Methodology: Thirty female Wistar rats were divided into five groups (n=6): Group I (Normal healthy control), Group II (Doxorubicin-intoxicated control), Group III (Doxorubicin-intoxicated + methyl gallate), Group IV (Doxorubicin-intoxicated + chia seed oil), and Group V (Doxorubicin-intoxicated + both). Liver function tests, histology, and cell apoptosis analysis were performed to assess the effects.
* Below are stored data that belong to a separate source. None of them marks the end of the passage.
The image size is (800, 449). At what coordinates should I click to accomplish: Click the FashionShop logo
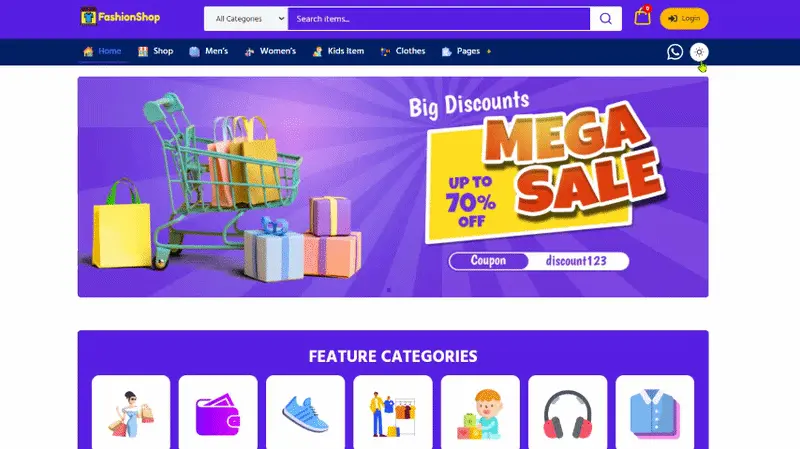pos(120,17)
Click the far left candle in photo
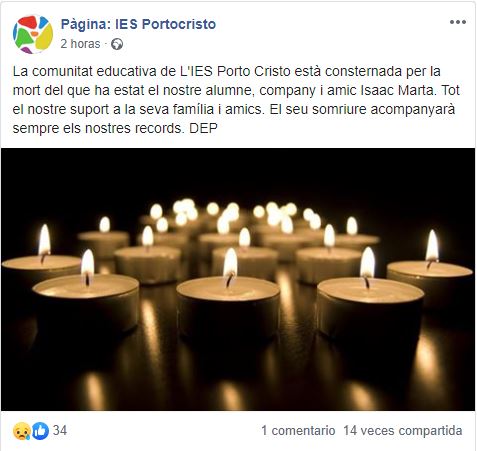This screenshot has height=451, width=477. tap(40, 260)
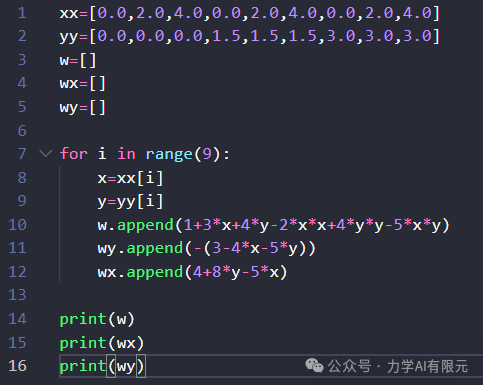Click the wx.append call on line 12
This screenshot has width=483, height=385.
pos(192,272)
Results: Doxorubicin-intoxicated rats (Group II) exhibited significantly elevated ALT, AST, and ALP levels (p < 0.001) and severe hepatic damage compared to controls. Group III and Group IV showed significant reductions in liver enzyme levels (p < 0.05 and p < 0.01, respectively), while Group V demonstrated the most significant decrease (p < 0.001). Immunohistochemistry revealed increased Bax and decreased Bcl2 expression in Group II (p < 0.001), which improved significantly with methyl gallate, chia seed oil, and their combination (p < 0.05 to p < 0.001). TUNEL assay showed reduced apoptotic index in treatment groups, with Group V showing the most significant reduction (p < 0.001). Scanning electron microscope (SEM) analysis confirmed restoration of hepatocyte architecture, especially in Group V.
Conclusion: Methyl gallate and chia seed oil, individually and in combination, demonstrated significant hepatoprotective effects against doxorubicin-induced hepatotoxicity, with the combination showing the greatest efficacy. These nutraceuticals hold promise as adjunct therapies to reduce doxorubicin-induced liver injury.
Nutraceuticals, doxorubicin, metabolic dysfunction associated steatotic liver disease, hepatotoxicity, antioxidant, apoptosis.